S. Galli, "A simplified model for the indoor power line channel," IEEE International Symposium on Power Line Communications and Its Applications (ISPLC), Dresden, Germany, March 29 - April 1, 2009.
This paper reports for the first time some important properties of the power line channel. First, it presents correct values of the Root-Mean-Square Delay Spread (RMS-DS) of the PLC channel pointing out that what has been usually reported in the PLC literature is duration of the impulse response and not the RMS-DS. Then, the paper confirms that channel gains and RMS-DS of indoor PLC channels are lognormally distributed on the basis of several statistical tests. Finally, the paper also reports that channel gains and RMS-DS of indoor PLC channels are negatively correlated, thus suggesting that channels that introduce severe multipath are also characterized by large attenuation. These results are important building blocks for defining statistical channel models and for the correct interpretation of the performances of ISI mitigation techniques. Subsequent work by the author found that these properties can also be extended to other wireline channels (see the paper in press, http://arxiv.org/abs/1101.1915).
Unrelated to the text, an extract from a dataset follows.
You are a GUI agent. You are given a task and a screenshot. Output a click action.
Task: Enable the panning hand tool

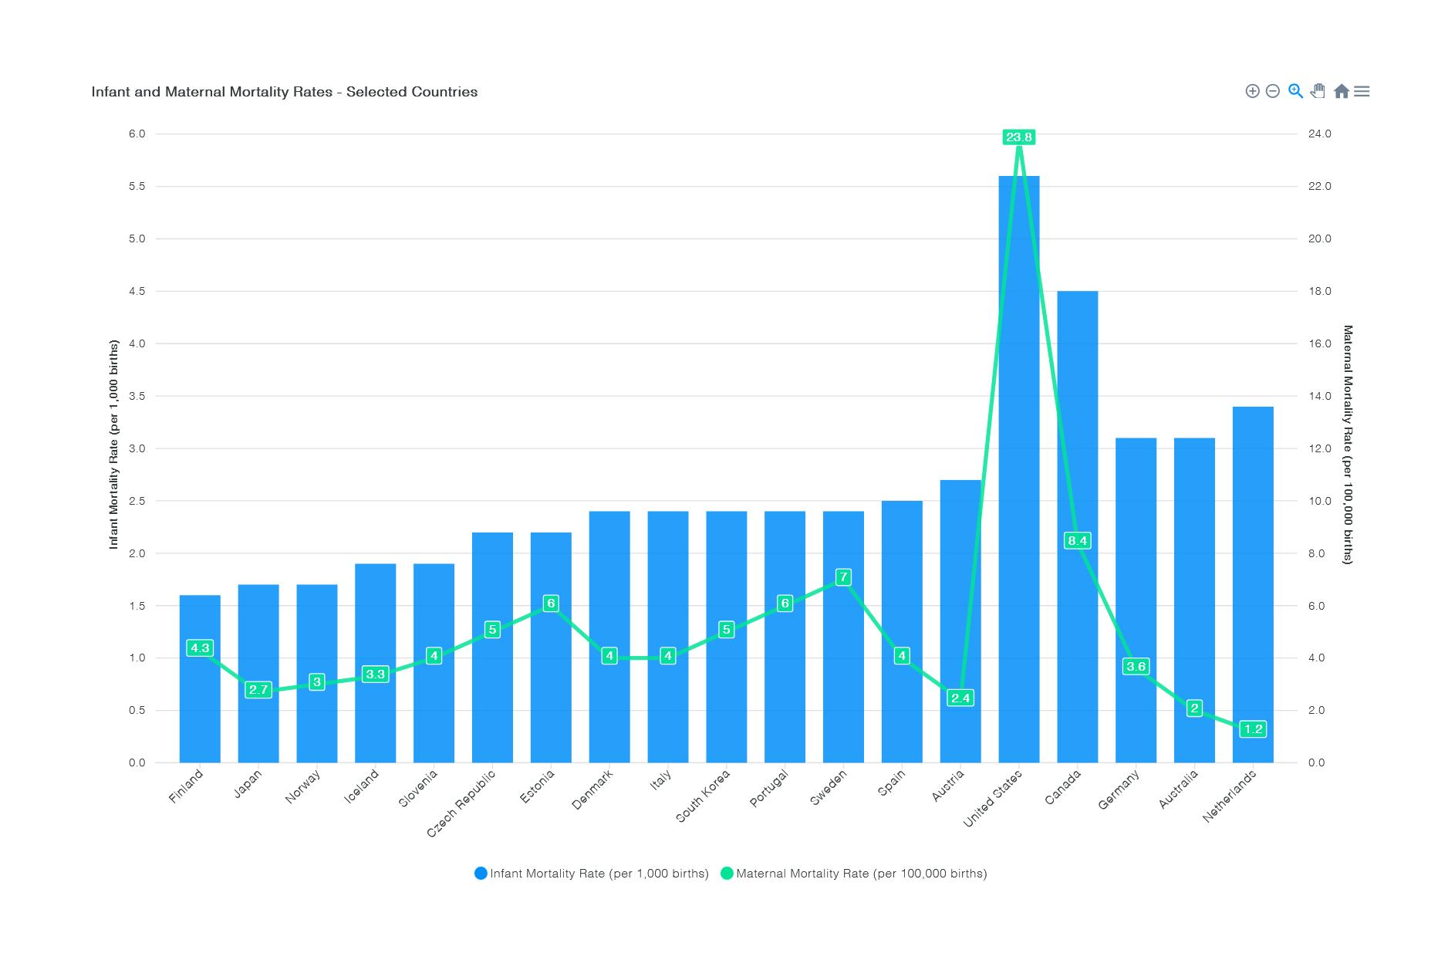pyautogui.click(x=1318, y=91)
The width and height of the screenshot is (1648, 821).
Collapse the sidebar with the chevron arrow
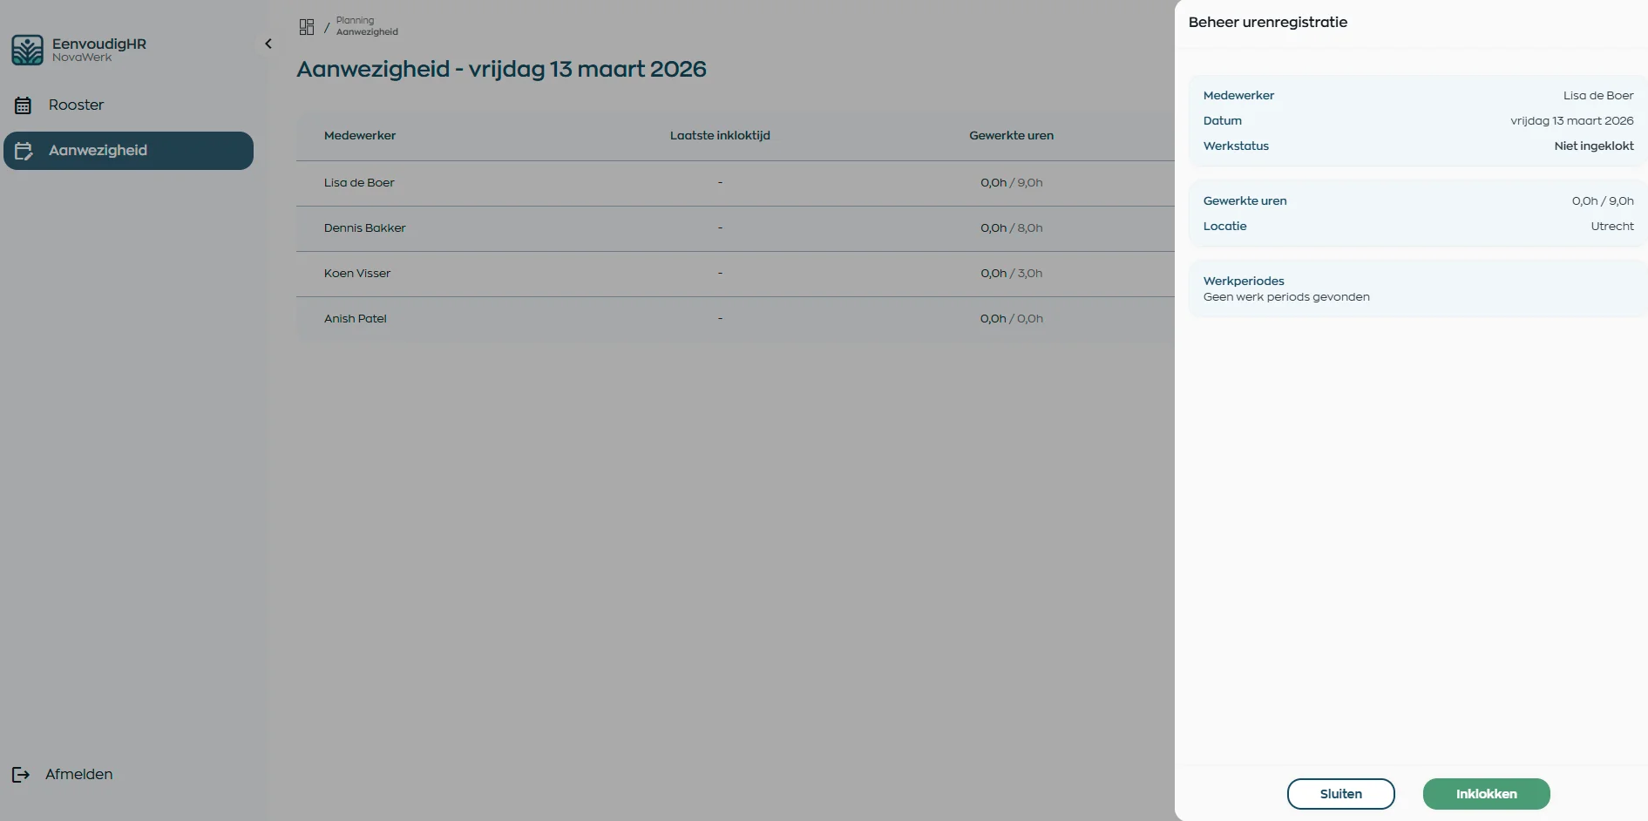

A. M. Tonello and F. Versolatto, “Bottom-up statistical PLC channel modeling - Part I: topology model and efficient transfer function computation,” IEEE Transactions Power Delivery, in press. A. M. Tonello and F. Versolatto, “Bottom-up statistical PLC channel modeling - part II: inferring the statistics,” IEEE Transactions Power Delivery, vol. 25, no. 4, pp. 2356–2363, Oct. 2010.
A comprehensive analysis of the in-home PLC channel statistics and their dependency from the topological information, as for instance, the layout area, the loads intensity, the wiring structure, is reported in these two papers. The study is carried out with the use of a bottom up channel generator that exploits a structured description of topologies derived from the observation of wiring practices and norms in Europe. The convergence of the results obtained with the channel simulation tool and those from experimental data is also shown.

bullet Noise environment

M. Zimmermann and K. Dostert, “Analysis and modeling of impulsive noise in broadband power line communications,“ IEEE Transactions on Electromagnetic Compatibility, vol. 44, no. 1, pp. 249-258, Feb. 2002.
This work is an important contribution toward simulation and emulation of PLC noise, helping the PLC system designer to reduce or mitigate the impact of challenging disturbances. The authors elaborate on the fundamental basics toward analysis and modeling of impulsive noise within power line channels in the frequency range from 200 kHz to 20 MHz. Based on measurements at various locations like apartments and transformer substations, both in rural and industrial areas with an overall observation time of nearly 90 hours, five general classes of noise are defined: colored background noise, narrow-band noise, periodic impulsive noise asynchronous to the mains frequency, periodic impulsive noise synchronous to the mains frequency, and asynchronous impulsive noise. Characteristic parameters of impulses, such as impulse rate, disturbance ratio, impulse width and amplitude, 'inter-arrival' time and burst events, are examined and statistically evaluated in the time domain. A detailed analysis enables the concise modeling of realistic noise scenarios. The proposed classification of noise from this paper has been widely accepted in the PLC community, so that it is now a common base for the description of noise in different PLC environments.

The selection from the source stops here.